Les leçons du fiasco de notre-dame-des-landes

“Un énorme gâchis, en termes de temps et d’énergie.” C’est ainsi qu’Olivier Morin, président de la Confédération des petites et moyennes entreprises des Pays de la Loire, qualifie l’abandon du projet d’aéroport de Notre-Dame-des-Landes (1). Un sentiment partagé par la maire de Nantes Johanna Rolland : “Cette décision bafoue l’expression démocratique qui s’est exprimée. C’est un déni de démocratie. Cette décision affaiblit l’État de droit puisque 180 décisions de justice, ont toutes été favorables au transfert”, a-t-elle déploré avant d’ajouter : “Cela va interroger aujourd’hui et demain d’autres projets dans toute la France” (2).

 

Il est vrai que l’affaire de Notre-Dame-des-Landes et son épilogue révèlent une profonde mutation de la décision publique. Ils démontrent avec éclat que la seule autorité des juges et des experts ne peut désormais suffire pour emporter une décision tant, à l’heure de la défiance, nos contemporains ne leur accordent plus qu’une faible légitimité. Quant au référendum, il n’a fait qu’aggraver la situation en enfermant les deux camps dans une logique de confrontation (3).
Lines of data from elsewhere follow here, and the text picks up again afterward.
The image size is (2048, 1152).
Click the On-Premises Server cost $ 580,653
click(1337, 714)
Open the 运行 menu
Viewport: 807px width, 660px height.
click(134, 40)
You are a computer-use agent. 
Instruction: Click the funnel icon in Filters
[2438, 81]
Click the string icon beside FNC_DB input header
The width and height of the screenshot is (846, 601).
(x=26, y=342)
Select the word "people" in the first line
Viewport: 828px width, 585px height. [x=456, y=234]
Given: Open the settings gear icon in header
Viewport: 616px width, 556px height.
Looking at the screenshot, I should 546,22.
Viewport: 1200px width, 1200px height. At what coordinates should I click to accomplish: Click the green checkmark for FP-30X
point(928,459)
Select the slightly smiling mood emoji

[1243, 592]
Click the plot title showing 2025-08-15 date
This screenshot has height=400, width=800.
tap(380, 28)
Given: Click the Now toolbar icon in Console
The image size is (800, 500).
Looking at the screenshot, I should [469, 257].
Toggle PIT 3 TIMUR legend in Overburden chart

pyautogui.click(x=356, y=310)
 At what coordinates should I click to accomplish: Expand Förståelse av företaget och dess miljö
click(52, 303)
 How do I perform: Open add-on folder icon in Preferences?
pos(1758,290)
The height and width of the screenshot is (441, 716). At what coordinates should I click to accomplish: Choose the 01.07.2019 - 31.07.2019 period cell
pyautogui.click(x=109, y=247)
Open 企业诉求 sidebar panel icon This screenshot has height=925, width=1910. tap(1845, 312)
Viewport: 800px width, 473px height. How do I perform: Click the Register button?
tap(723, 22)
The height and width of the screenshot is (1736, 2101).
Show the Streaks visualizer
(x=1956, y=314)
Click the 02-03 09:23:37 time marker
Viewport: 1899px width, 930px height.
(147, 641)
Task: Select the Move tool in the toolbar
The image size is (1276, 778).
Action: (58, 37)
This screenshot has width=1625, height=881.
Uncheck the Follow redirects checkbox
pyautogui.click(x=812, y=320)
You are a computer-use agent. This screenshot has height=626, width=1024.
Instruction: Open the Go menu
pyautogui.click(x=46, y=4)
Comme n’a pu que le constater le Premier ministre Édouard Philippe, “le projet de Notre-Dame-des-Landes était devenu l’aéroport de la division”.

 

Il n’est toutefois pas sûr que de tels fiascos soient appelés à devenir la norme. L’expérience prouve en effet qu’en envisageant la concertation comme un processus dynamique et ouvert aux propositions, les projets d’infrastructures peuvent bénéficier d’un large soutien et redevenir ce qu’ils n’auraient jamais dû cesser d’être : des projets fédérateurs.

 

 

(1) franceinfo.fr 18/01/18.

(2) Cité in La Tribune, 17/01/18.

(3) “Le référendum risque d’amplifier le clivage autour du projet de Notre-Dame-des-Landes”, par David Heinry, Les Échos, 20/06/16.